NETWORK DEVICE AUTO-REMEDIATION
Situation: A Network Interface Has Failed
- A network interface has gone down triggering actions to to discover why the interface failed.
- Was this a manual or intentional shutdown or was it due to some kind of testing underway or due to a critical failure of a network device?
- When the root cause of the network outage is unknown, IT staff will prioritize the problem as urgent and take actions accordingly.
- IT operations personnel are broadly activated to help remediate the situation even if the problem ultimately proves to be outside of their areas of responsibility.
The Conventional Workflow Approach
A user recognizes that a service has gone down and creates a ServiceNow ticket. Service Ops assigns the ticket to NetOps with a Priority 1.

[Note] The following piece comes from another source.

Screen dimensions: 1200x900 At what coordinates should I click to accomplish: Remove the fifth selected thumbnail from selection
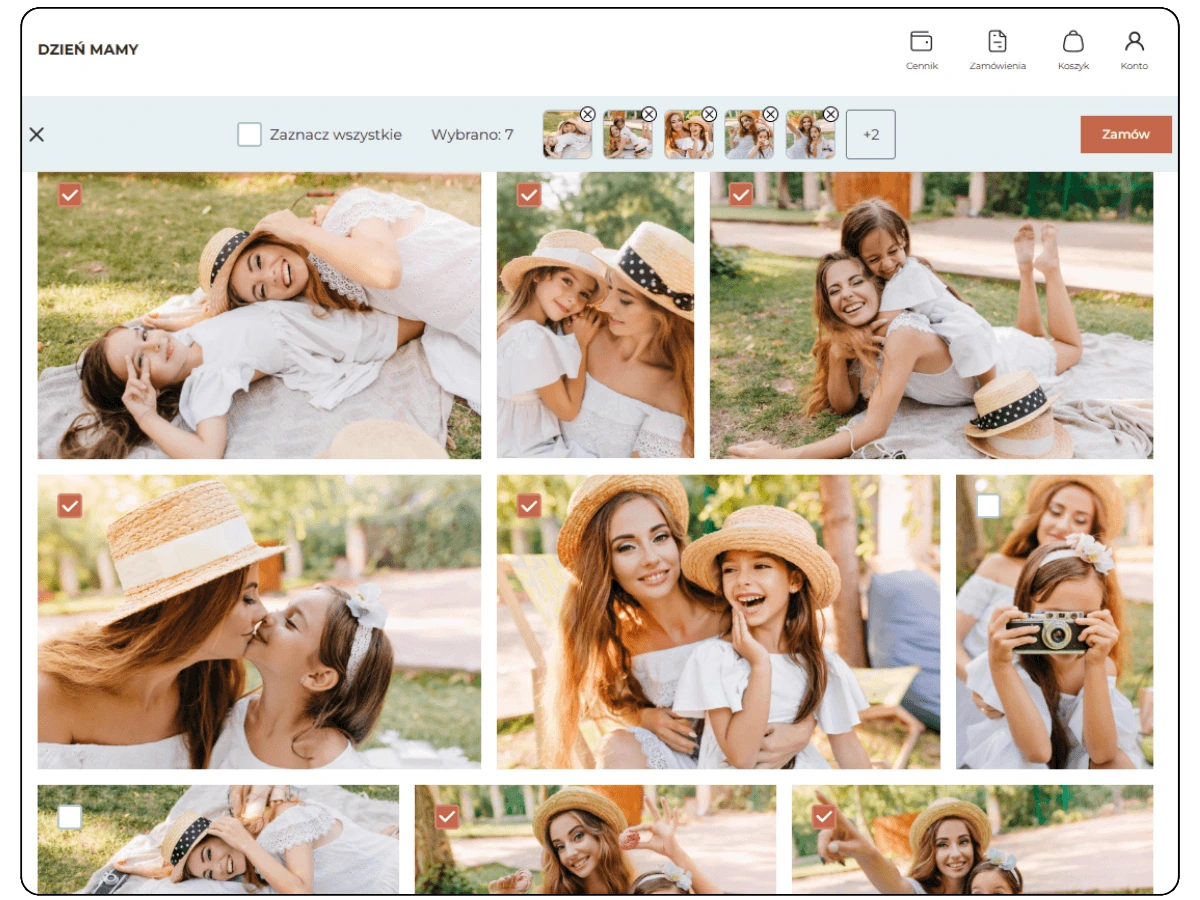click(830, 114)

NetOps team members now manually start diagnostics, discovering that an interface is down. Remediation action is performed to bring up the interface.
NetOps team now either updates the ticket if successful or continues running diagnostics to discover why the interface went down, staying as a priority level 1 task. The ServiceNow record is then updated and closed.
Orchestral.ai's Composer Solution
Composer Event-Driven Auto-Remediation
- Composer informs the operations teams about the the interface outage through chatops or similar alerting/communications tool and indicates the start of an auto-remediation workflow.
- Composer collects state information on the router before and after the auto-remediation action.
- Composer zips the two "pre" and "post" state files as artifacts of the incident.
- If the interface has been successfully restored: Composer then opens a service ticket with priority "Low" on the ITSM ticketing system and attaches the troubleshooting artifacts for further analysis.
- If the interface has not been successfully restored: Composer opens a service ticket with priority "High" on the ITSM ticketing system and attaches the troubleshooting artifacts for further analysis.
- Lastly, Composer informs the operations team through chatops of the new incident created and the ticket number for follow up action.